Big news on the StarShine front this morning!
The doctors have agreed, her natural preparation antics are good enough.
Mock cycle ended.
Real cycle planned.
This is such a major victory for drug free surrogacy. I am so excited for her!
I've asked Star to write a bit about how this whole journey has felt to her over the last (two) years. She has supplied us with this beautiful prose:
It began with hope.
Strong, flashing, made of bright burnished gold and was warm to the touch.
That hope stabilized - it became something stronger, deeper, made of smooth stone covered in moss.
Still warm after a day spent in the sun. It fueled me and drove me on, as hope should.
One day it came to pass, as nature intends, that the sunlight set, and my stone cooled. It sunk below a horizon made of distant goals, became blocked by the Setback Hills and the Disappointment Mountains.
Once the light was gone and night fell, my hope made do with the soft white light of the moon, set solidly in a sky of Someday stars. I knew that night would pass and found solace in it, and in the Mother's glow, as long as I could.

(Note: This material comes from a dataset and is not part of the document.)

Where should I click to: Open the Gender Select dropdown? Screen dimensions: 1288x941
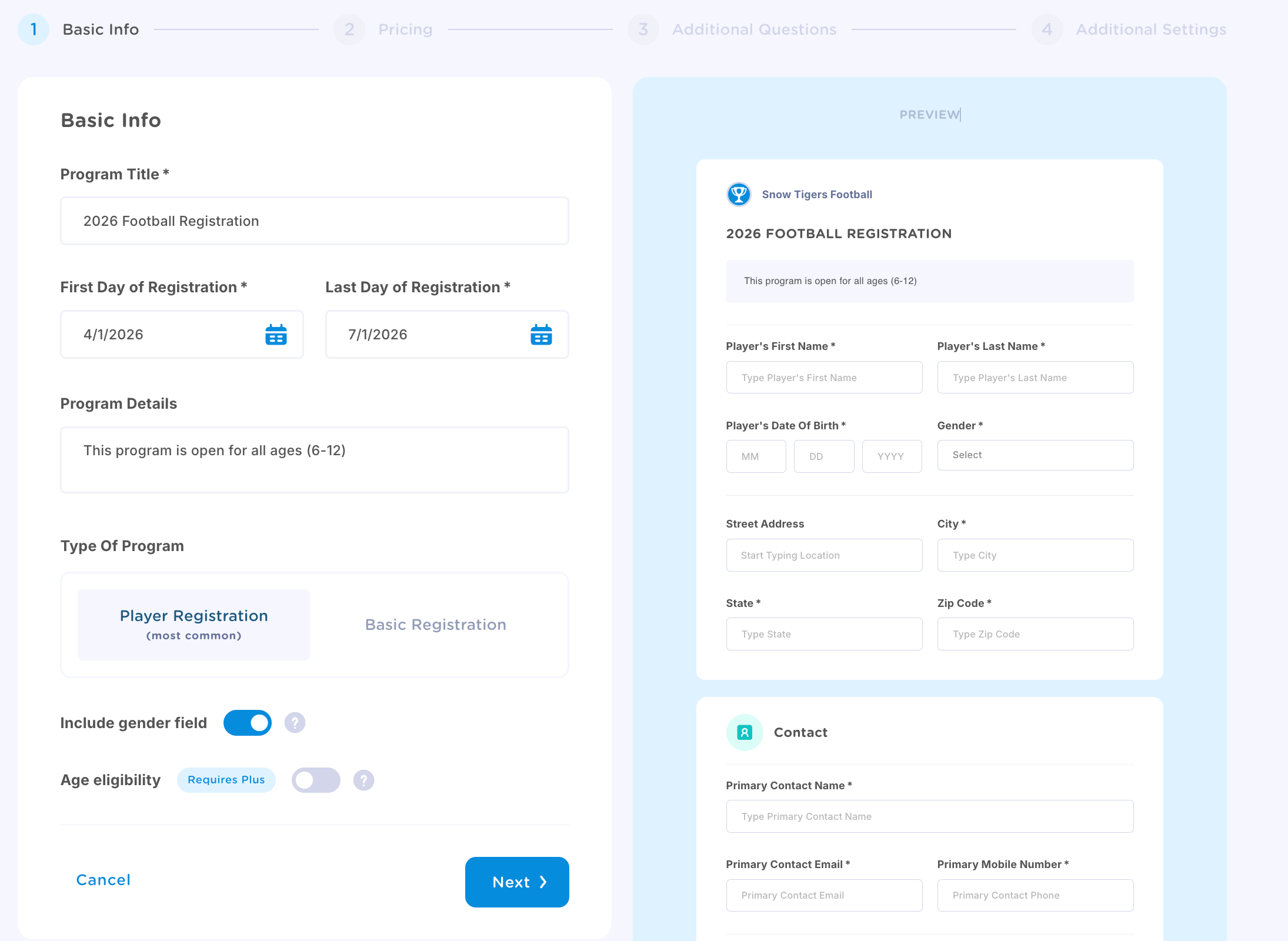click(1035, 455)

I knew that night would pass and that morning would come. I knew that morning would come and that my stone of hope, which had grown so cold in the darkness, would bask and warm itself, again.
I knew it.
And yet...and yet. A part of me fretted.
There came a point where clouds covered the Mother's glow in the night sky and blocked her smile from my view. Plunged into total, still, breathtaking darkness, I waited.
I waited for my hope to die.
I held it in my hands and breathed on to it, trying my best to keep it from freezing and dying, though I could not see it even so close to my eyes as it was.
"Morning has to come soon," I whispered, unbelieving.
Even the kindly willow, wise and steadfast, whispered to me that I was foolish to worry. She knew that morning would come, and so ought I.
And I did know.
And yet...and yet. A part of me doubted.
Finally, morning did come. It came in fits and spurts, and it came with clouds in the violet-and-cerulean sky that were dark and threatened of storms and rain.
But it did come.
I knew it would.
And once the sun had climbed partway above my head and its warm, rich fingers stroked my hair, my tiny stone of hope had once again become a strong, flashing, golden thing.
I have a whole day in the sun ahead of me, I thought, and made the most of it.
Best part of it all? Her bleed started a few hours before mine. Means our calendars will likely be right in sync and we will transfer together.